What is mindful drinking?

According to Dru Jaeger, who with Laura Willoughby, co-founded Club Soda, a UK-based organization that offers courses and events for people seeking to change their relationship with alcohol, defines mindful drinking as “paying attention to your drinking habits, noticing what’s happening in and around you when you drink,” and compartmentalizing alcohol so that it doesn’t end up stealing away your time and energy.

While quitting entirely may be an eventual outcome, it isn’t the overall goal of practicing mindful drinking. It’s more about focusing on evaluating your alcohol consumption habits so that you can identify the ones that don’t work for you.

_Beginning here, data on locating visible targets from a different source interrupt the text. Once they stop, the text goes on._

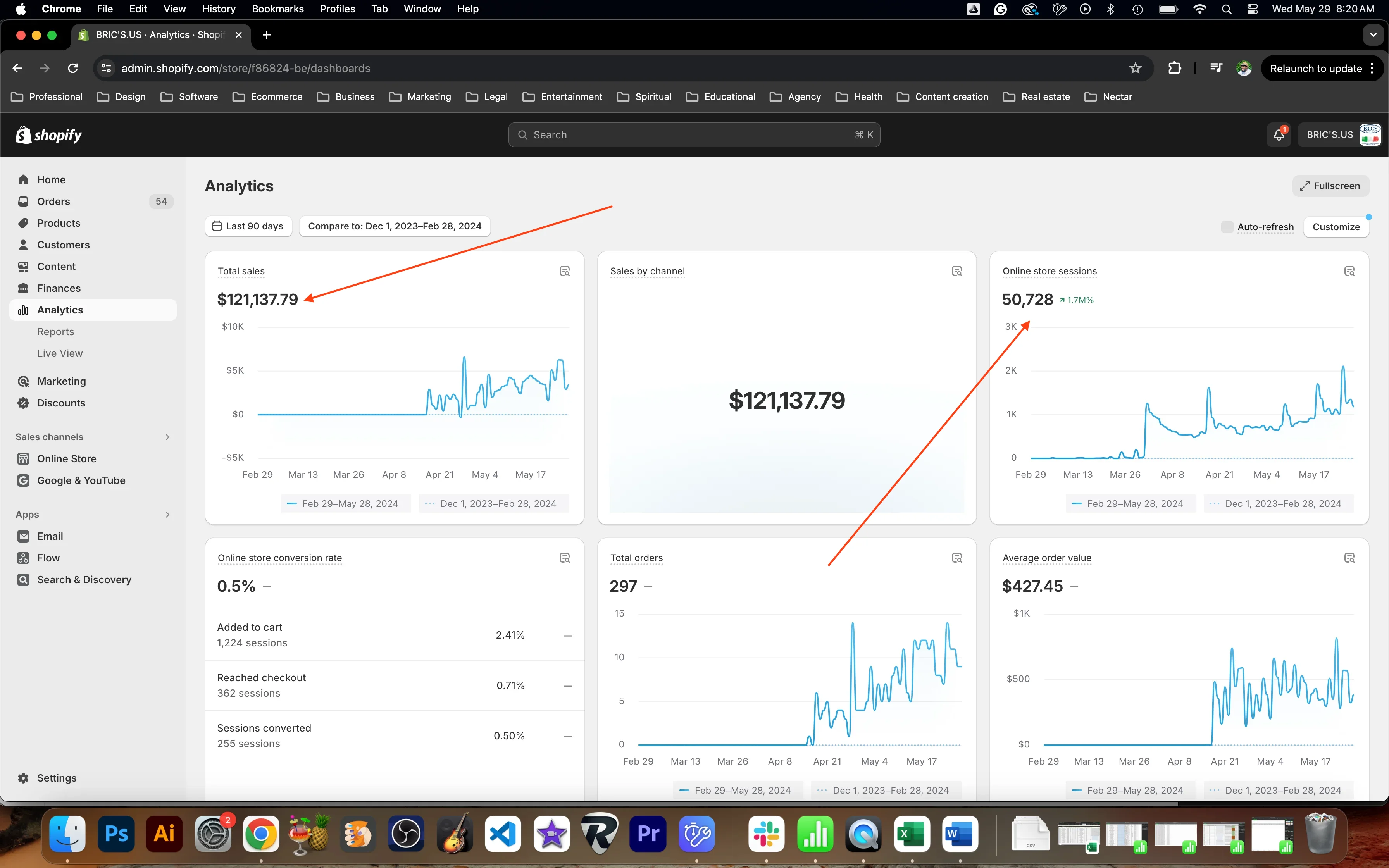Open Discounts in the sidebar
This screenshot has height=868, width=1389.
(x=61, y=403)
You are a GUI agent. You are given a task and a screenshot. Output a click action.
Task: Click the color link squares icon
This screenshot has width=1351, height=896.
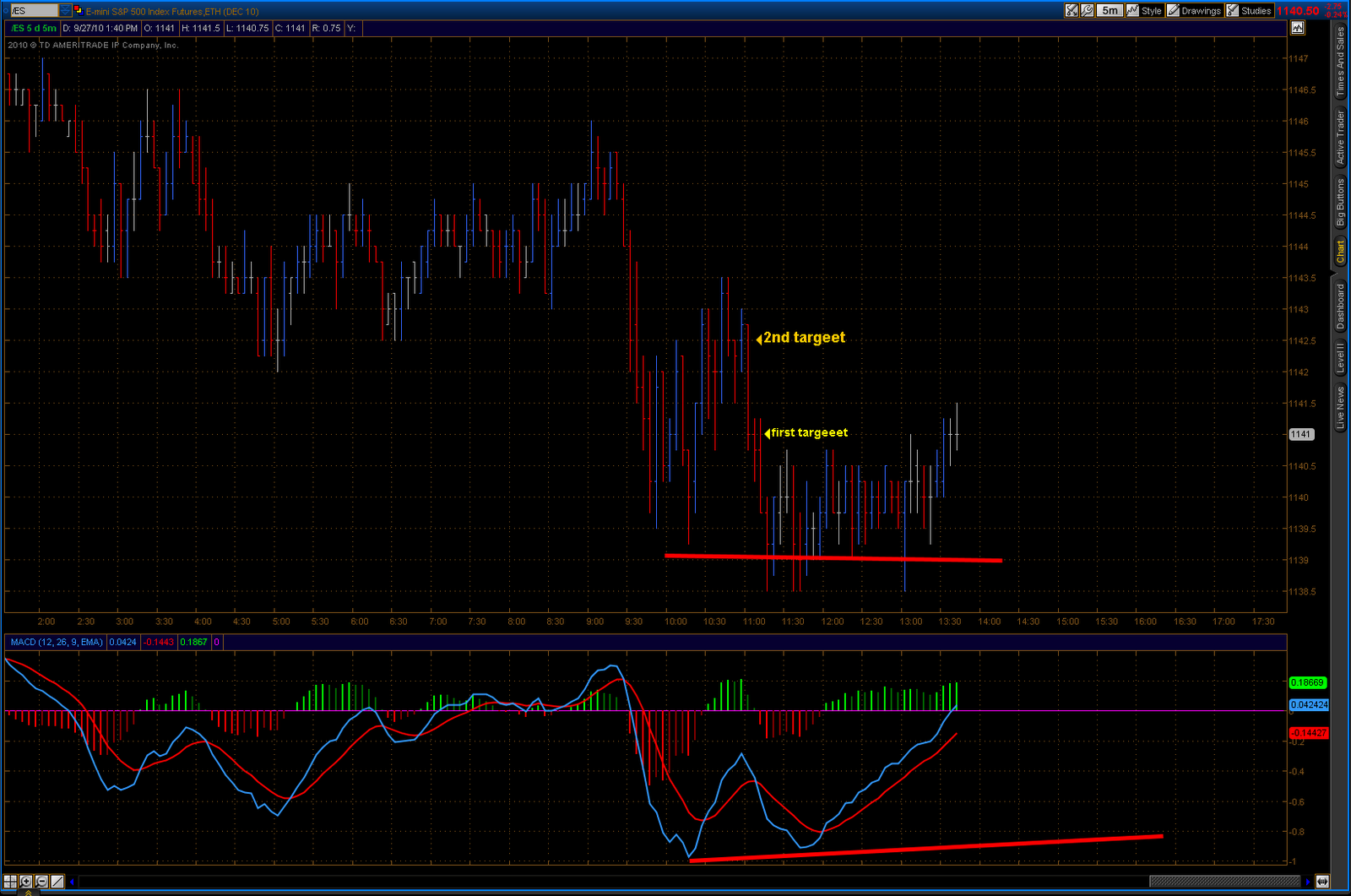pos(78,11)
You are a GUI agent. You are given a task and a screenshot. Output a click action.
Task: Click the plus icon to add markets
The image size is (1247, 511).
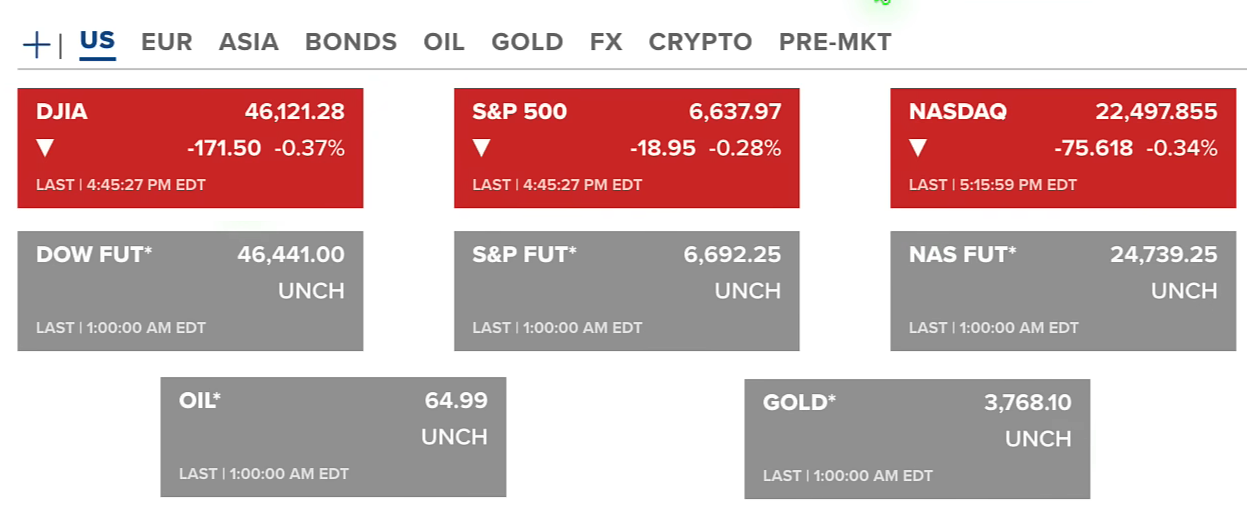click(36, 44)
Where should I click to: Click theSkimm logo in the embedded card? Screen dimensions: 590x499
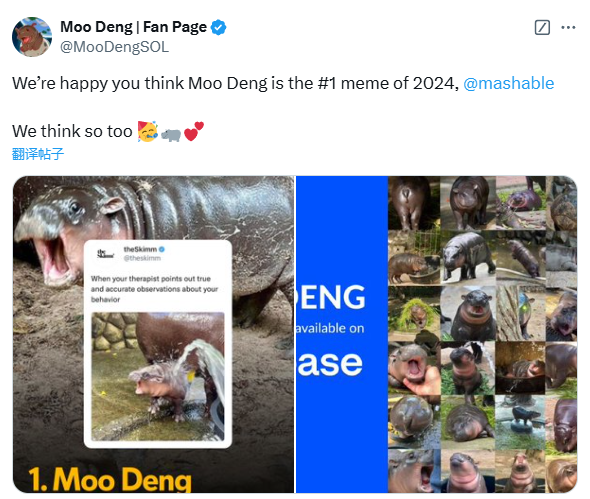(105, 254)
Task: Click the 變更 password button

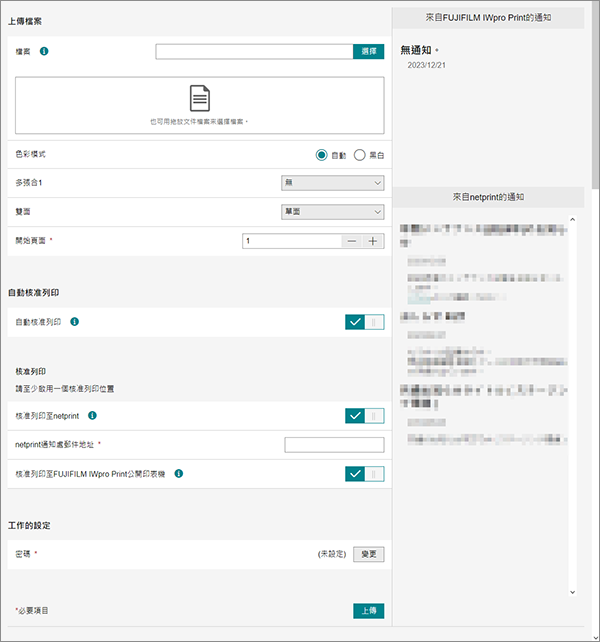Action: pyautogui.click(x=368, y=553)
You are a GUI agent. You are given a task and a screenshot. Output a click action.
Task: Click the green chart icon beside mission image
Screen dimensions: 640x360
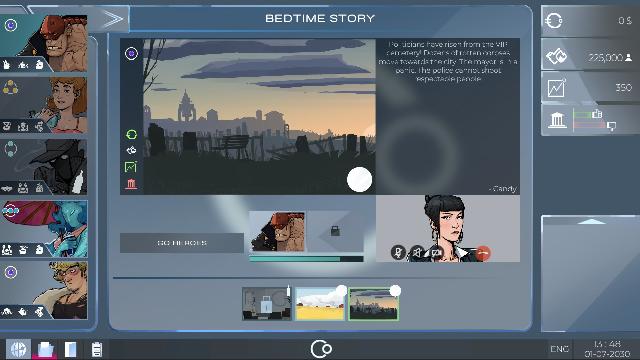point(131,167)
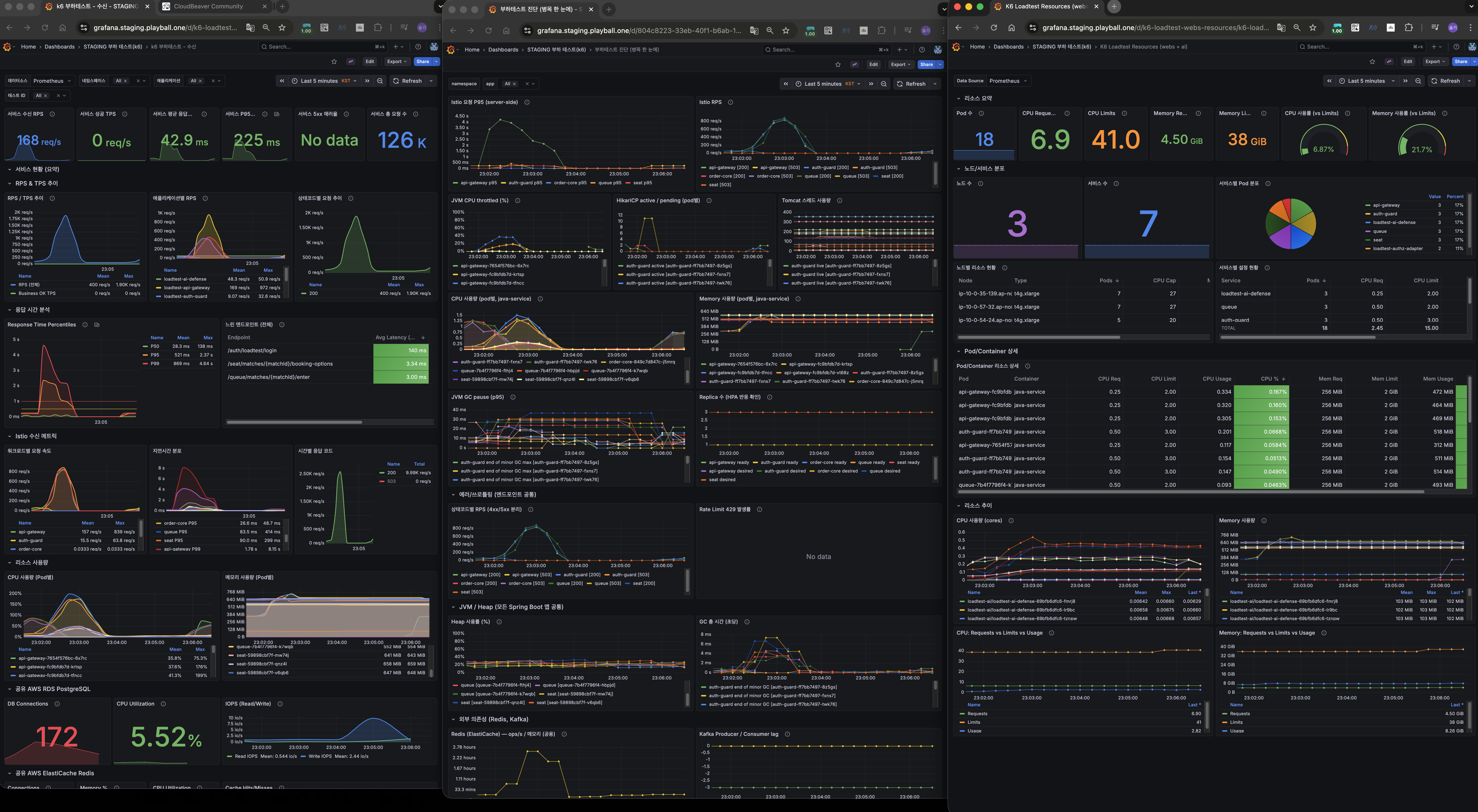The image size is (1478, 812).
Task: Open help icon in right Grafana window
Action: tap(1456, 47)

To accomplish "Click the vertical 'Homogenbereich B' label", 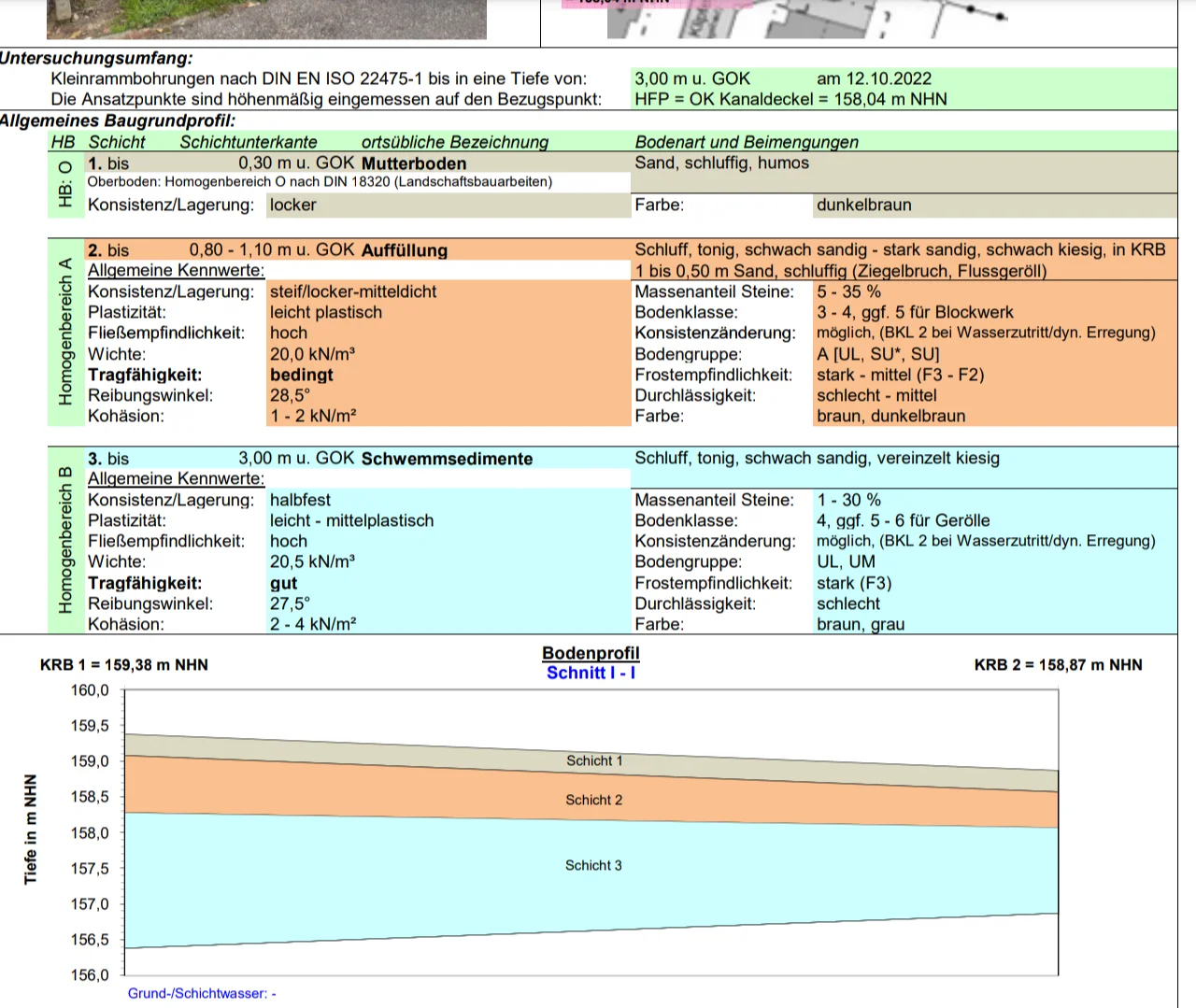I will coord(64,540).
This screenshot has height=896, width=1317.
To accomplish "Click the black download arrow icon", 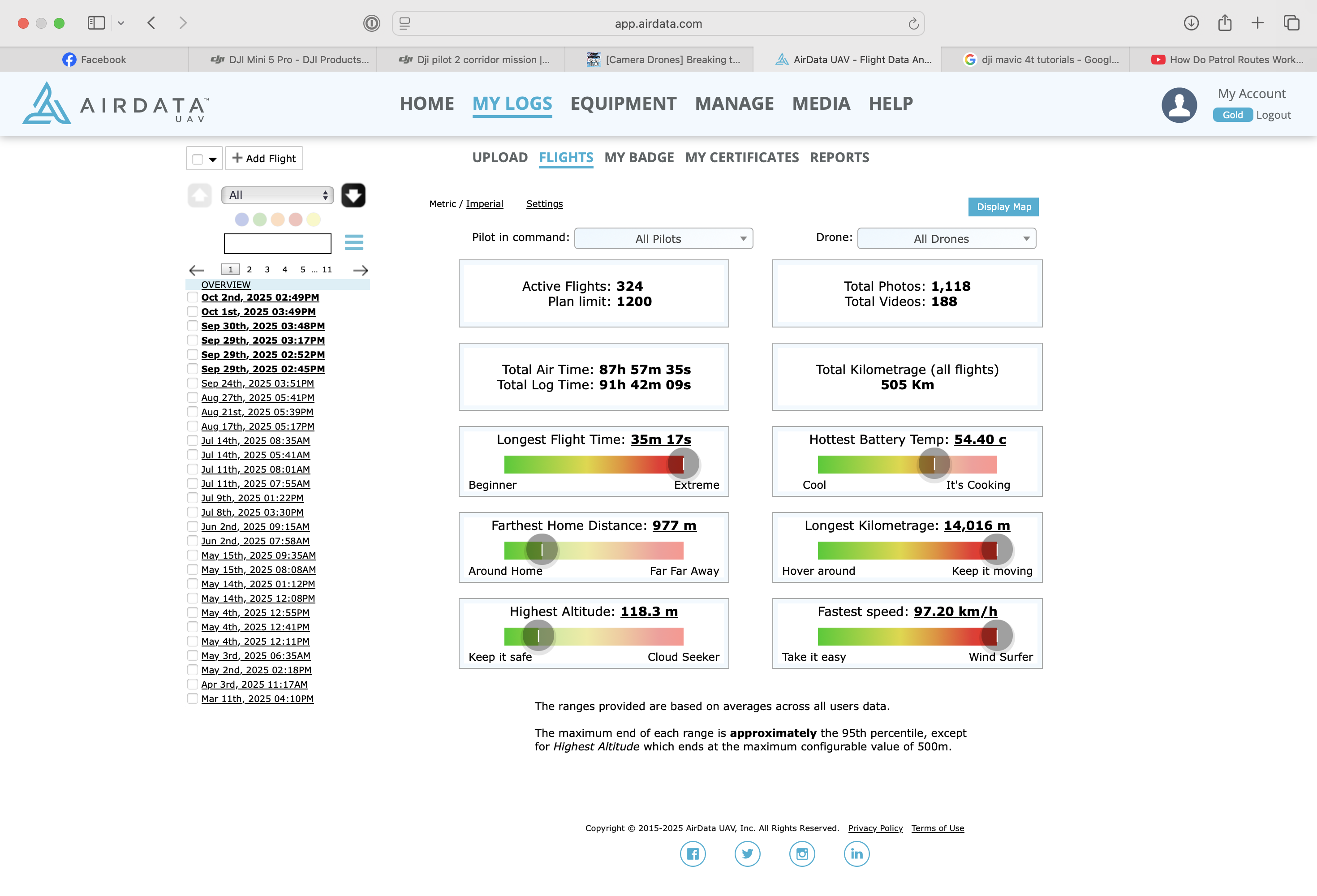I will point(353,195).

How to get started with mindful drinking

To start with, you must observe your drinking patterns. Ask yourself where you are and who you are with when you drink. Do the spaces you spend your time in make drinking too easy? What and when do you find yourself drinking the most? Which kinds of drinking don’t add value to your life? Sometimes, having an occasional night of social drinks with friends can help you feel connected and build community, while drinking alone at home might have the opposite effect.

Once you’ve identified patterns you’d like to change, make small but intentional steps to amend your behavior. The process doesn’t require you to fix everything at once, but it’s more about “starting with achievable changes, like taking regular breaks from drinking.”

Willoughby suggests abstaining from alcohol for an initial period of one to three months as it could allow for the clarity needed to start engaging with alcohol in a new way.

Some tips for sticking with mindful drinking

If you want to try mindful drinking, then try to come up with self-imposed rules that may be challenging, but not impossible, to follow through. Something like I will only drink on weekends, I won’t drink alone, or, When I go out, I’ll alternate between alcoholic and non-alcoholic drinks.

It can also be helpful to prepare an answer for friends and family who ask you why you’re not drinking at all or as much, and to plan an exit strategy if you know you’ll be in a difficult situation.

You should also tell your support network and ask for support and accountability to encourage you to stay on the mindful drinking wagon.

Lastly, if you’re feeling discouraged, take some time to list the positives that you’ve enjoyed since cutting back on alcohol. This could include uninterrupted sleep, fewer headaches, feeling more clear headed, and a healthier routine overall.